Cover image of "The Paris Architect," a novel about a reluctant hero in WWII

Charles Belfoure’s 2013 novel, The Paris Architect, is the story of a reluctant hero in WWII. The publisher’s own promotional copy for the novel calls him “unlikely and unlikable,” and so he is. Lucien Bernard is a French modernist architect who is manipulated into risking his life in a clever scheme to fool the Gestapo. 

Estimated reading time: 5 minutes

An offer he can’t refuse

Lucien Bernard’s promising architecture practice had gone sour once the Nazis invaded France in May 1940. By early 1942, he is broke, to the consternation of his upper-class wife, who’d expected the trappings of wealth from him. Then, it seems, his life will begin to turn around when a wealthy manufacturer, Auguste Manet, summons him to discuss a business proposition. Manet wants him to use his architectural skills to design a virtually undiscoverable hiding place in a luxurious Paris apartment. And he will pay Lucien a fee many times greater than he could ever have expected. 


The Paris Architect by Charles Belfoure (2013) 384 pages ★★★★☆


Photo of a famous example of French modernist architecture, a prominent theme in this novel about a reluctant hero in WWII
The French modernist architect Le Corbusier built the Cité Radieuse apartments (above) in Marseille shortly after World War II in a style similar to that of Lucien Bernard in this novel. Image: Agnes Dherbeys – The New York Times

Hiding Jews from the Gestapo? He loathes Jews!

But there is a catch to Manet’s offer. The hiding place was to shelter another wealthy French businessman, a Jew. Lucien is outraged, and he stoutly refuses. He despises Jews. Then Manet dangles before him something even more meaningful than the money: the chance to design a large-scale factory that will produce arms for the Germans. And this proves irresistible. Despite the danger of losing his life if the Gestapo discovers his role in hiding a Jew, he can’t pass up the chance to show off his considerable talent. And this is just the beginning of a long series of similar jobs in the course of 1942. In the process, as his wife leaves him and he comes ever closer to discovery by the Gestapo, this reluctant WWII hero learns deep lessons about himself—and finds new meaning in his life.

The Holocaust in France

For decades after World War II, French officials celebrated the Resistance as though it had embodied the true spirit of the French people.
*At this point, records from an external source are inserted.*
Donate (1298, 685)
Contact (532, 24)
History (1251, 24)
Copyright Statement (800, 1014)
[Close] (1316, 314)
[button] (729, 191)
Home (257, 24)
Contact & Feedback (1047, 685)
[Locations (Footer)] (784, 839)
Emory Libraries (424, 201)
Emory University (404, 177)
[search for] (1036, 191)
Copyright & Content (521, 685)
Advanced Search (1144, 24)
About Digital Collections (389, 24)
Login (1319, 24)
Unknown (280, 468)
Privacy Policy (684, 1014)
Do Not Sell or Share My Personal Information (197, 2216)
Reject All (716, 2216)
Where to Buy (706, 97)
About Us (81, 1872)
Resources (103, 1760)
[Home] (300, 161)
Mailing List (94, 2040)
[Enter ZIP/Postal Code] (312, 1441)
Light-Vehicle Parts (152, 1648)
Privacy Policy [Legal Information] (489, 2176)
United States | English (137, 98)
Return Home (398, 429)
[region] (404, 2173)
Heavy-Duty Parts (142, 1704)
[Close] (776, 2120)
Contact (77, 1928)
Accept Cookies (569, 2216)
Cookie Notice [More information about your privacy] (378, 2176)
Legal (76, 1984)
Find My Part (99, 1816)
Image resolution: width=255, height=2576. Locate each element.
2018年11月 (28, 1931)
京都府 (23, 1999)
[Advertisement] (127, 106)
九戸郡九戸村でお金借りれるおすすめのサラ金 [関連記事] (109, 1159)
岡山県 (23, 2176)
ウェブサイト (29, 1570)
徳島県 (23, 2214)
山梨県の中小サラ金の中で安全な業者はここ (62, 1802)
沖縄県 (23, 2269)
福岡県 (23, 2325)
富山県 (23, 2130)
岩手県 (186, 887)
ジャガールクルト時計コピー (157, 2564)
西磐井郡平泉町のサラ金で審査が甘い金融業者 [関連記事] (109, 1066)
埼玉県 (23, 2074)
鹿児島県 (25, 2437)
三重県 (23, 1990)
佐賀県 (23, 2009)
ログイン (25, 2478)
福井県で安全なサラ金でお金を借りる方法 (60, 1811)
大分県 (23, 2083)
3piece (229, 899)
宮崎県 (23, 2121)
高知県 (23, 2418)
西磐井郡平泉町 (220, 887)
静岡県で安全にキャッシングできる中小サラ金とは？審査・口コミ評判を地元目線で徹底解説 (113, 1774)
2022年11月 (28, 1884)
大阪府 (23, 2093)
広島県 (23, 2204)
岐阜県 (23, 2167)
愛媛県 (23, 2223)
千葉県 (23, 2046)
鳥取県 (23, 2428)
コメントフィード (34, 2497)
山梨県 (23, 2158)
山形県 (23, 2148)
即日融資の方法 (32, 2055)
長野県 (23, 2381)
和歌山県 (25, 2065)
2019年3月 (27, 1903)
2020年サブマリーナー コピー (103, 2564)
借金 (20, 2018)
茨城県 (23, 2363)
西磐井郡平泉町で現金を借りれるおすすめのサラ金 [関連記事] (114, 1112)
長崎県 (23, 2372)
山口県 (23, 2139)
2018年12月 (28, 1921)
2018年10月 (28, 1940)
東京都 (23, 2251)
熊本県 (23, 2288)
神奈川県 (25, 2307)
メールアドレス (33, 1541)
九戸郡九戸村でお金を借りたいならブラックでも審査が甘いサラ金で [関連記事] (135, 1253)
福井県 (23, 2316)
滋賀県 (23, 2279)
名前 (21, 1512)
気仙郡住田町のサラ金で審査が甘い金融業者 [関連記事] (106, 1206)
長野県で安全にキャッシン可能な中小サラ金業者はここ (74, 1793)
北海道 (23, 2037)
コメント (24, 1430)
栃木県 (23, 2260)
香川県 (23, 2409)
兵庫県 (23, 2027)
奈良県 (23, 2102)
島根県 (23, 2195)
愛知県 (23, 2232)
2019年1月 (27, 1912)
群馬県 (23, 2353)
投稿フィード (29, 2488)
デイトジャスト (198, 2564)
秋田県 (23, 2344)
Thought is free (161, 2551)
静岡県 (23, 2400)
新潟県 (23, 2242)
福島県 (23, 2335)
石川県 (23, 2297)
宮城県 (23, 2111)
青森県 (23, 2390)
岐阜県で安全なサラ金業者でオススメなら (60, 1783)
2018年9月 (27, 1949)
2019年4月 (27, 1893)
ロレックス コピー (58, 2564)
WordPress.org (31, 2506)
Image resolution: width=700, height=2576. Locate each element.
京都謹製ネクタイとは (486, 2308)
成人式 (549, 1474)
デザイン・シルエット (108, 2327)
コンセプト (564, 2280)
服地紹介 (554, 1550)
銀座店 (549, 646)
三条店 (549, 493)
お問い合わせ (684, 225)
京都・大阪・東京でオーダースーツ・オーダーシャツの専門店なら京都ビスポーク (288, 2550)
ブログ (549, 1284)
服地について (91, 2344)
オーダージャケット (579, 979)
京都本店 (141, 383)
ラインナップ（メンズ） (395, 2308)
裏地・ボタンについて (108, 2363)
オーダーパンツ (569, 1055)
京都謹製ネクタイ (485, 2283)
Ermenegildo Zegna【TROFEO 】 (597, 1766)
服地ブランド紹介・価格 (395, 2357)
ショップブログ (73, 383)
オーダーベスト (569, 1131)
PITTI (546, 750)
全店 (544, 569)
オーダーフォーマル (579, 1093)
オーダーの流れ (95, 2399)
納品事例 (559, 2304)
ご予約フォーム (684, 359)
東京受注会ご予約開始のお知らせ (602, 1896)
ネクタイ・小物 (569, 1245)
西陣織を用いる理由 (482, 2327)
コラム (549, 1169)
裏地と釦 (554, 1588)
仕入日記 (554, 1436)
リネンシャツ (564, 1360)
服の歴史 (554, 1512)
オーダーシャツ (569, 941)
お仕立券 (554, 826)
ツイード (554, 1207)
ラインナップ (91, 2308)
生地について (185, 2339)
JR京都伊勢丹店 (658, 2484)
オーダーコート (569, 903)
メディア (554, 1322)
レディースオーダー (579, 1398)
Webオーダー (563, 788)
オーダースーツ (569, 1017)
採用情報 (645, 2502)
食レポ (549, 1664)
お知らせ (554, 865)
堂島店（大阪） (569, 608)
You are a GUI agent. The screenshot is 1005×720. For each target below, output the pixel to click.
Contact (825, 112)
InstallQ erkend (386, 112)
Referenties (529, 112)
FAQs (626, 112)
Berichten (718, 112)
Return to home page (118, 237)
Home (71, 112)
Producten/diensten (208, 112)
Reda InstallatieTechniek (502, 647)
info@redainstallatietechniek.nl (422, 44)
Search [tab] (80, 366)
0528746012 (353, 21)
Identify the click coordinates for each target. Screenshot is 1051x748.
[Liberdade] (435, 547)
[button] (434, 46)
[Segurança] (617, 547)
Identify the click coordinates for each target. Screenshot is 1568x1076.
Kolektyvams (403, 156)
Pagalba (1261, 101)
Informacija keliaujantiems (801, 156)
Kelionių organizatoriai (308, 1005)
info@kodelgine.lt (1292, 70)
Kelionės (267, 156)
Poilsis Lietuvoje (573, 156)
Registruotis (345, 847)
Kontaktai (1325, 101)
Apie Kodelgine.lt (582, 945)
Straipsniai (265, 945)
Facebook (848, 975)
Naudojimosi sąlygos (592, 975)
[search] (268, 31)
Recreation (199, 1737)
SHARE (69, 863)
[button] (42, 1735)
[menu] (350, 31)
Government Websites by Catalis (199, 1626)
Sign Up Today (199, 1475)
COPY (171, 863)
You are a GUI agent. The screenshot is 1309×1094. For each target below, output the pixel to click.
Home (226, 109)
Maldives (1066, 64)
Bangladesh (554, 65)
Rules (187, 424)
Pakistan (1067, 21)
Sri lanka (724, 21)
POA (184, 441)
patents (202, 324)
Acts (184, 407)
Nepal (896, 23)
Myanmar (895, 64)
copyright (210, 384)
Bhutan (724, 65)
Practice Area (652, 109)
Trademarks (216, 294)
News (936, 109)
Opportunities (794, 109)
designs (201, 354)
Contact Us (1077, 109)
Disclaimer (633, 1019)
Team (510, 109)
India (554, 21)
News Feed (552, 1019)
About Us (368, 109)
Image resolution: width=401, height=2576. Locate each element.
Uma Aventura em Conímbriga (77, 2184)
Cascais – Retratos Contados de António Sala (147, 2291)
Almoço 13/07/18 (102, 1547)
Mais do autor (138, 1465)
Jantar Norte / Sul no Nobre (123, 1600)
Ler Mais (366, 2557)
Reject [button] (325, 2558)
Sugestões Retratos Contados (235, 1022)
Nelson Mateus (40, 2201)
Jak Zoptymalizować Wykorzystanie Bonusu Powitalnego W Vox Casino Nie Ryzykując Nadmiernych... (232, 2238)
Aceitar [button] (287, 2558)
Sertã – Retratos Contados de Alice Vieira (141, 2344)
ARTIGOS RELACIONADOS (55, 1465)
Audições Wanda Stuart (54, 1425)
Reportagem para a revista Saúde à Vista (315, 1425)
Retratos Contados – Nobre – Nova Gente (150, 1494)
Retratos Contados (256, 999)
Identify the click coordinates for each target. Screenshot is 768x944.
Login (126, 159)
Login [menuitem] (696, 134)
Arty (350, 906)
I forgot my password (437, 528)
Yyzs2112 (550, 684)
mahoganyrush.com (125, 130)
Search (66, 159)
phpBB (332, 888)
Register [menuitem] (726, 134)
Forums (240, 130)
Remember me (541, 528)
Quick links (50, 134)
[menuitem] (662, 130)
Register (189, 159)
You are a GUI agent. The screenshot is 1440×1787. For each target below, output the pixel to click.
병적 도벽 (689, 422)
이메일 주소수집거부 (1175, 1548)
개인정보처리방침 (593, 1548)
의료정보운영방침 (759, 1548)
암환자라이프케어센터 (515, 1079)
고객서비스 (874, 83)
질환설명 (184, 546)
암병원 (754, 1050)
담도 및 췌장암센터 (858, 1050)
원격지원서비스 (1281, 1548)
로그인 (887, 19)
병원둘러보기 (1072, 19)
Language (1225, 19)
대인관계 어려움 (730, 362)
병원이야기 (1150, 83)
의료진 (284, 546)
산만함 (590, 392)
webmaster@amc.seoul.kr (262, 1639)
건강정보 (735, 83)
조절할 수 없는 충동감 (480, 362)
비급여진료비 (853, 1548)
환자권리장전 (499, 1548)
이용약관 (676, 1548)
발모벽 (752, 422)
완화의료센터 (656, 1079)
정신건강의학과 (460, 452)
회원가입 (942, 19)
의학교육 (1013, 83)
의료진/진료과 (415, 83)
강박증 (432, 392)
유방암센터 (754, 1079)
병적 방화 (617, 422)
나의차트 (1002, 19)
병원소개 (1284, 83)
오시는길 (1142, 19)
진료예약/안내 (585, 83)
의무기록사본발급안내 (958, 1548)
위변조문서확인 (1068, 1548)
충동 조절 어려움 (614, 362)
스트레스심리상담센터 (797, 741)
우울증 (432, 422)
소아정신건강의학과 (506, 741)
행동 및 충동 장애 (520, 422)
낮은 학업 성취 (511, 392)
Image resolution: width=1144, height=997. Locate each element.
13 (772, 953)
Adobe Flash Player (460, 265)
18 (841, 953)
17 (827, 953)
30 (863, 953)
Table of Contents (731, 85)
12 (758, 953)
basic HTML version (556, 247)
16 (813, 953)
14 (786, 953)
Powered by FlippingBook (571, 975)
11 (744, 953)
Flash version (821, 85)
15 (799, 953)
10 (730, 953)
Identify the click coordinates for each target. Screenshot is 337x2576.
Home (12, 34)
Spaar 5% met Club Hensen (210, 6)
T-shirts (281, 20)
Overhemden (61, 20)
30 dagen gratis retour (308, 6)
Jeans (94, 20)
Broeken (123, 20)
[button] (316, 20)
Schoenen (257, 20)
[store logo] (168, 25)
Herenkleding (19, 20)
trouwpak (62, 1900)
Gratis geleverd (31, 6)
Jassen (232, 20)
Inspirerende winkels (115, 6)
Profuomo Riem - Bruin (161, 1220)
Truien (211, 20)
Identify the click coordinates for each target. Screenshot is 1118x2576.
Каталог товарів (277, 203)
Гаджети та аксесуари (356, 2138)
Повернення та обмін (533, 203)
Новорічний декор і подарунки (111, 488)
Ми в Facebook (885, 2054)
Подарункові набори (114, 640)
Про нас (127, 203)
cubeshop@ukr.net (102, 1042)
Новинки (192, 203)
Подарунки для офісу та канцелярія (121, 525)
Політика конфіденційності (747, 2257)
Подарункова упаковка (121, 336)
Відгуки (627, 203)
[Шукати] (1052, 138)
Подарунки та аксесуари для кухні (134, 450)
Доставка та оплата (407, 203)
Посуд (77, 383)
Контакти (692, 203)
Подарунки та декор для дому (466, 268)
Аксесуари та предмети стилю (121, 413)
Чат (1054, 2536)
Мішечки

They tended to ignore the widespread anti-Semitism that helped to motivate the collaborationists who far outnumbered the resisters—and underpinned the willing support of the fascist Philippe Pétain regime for the Holocaust. Because it was not the Gestapo, the SS, or the Wehrmacht that rounded up 75,000 Jews in France and sent them off to the death camps. It was French police officers. And most French, like Lucien Bernard in this novel, looked on with barely disguised indifference at best.

The French Resistance

By the end of World War II, roughly half a million French people had participated in the Resistance. That’s somewhere in the range of one or two percent of the country’s population at the time. But most of them enlisted only in the final months of the war once victory seemed certain. From 1940, when the Nazis circumvented the Maginot Line to seize Paris, until the Allied victory in Normandy late in 1944, the numbers were dramatically lower. Lone individuals like Lucien Bernard in this novel were the rule, not the exception. And most of them lost their lives for their efforts to resist.

During the early years of the war (1941-44), what passed for the French Resistance was organized by the Communist Party. But only after the Nazi invasion of the Soviet Union in June 1941. Before then, the USSR was an ally of Nazi Germany. And the Communist Party was following the Stalinist line.

Once the Party joined the fight, they dominated the Resistance. The anti-Communist Free French who followed General Charles de Gaulle were few in number by comparison. Their numbers grew as Britain’s Special Operations Executive parachuted agents into the country, steering funds and arms to fighters on the ground. But they only became a formidable force as the Normandy Invasion approached. Then, the two arms of the Resistance began to work in concert to aid the invasion and, early in 1945, force the Germans out of France.

About the author

Photo of Charles Belfoure, author of this novel about a reluctant hero in WWII
Charles Belfoure. Image: Amazon.com

Charles Belfoure was born in 1954 in Baltimore. He received a bachelor’s in architecture from the Pratt Institute and a master of science in real estate development from Columbia University. A specialist in historic preservation, he has taught both at Pratt and at Goucher College in Baltimore. The Paris Architect was the first of his five novels to date. He has also written four monographs on the history of architecture. Belfoure is the father of two children, a daughter and a son who died young in a tragic accident. He lives in Maryland.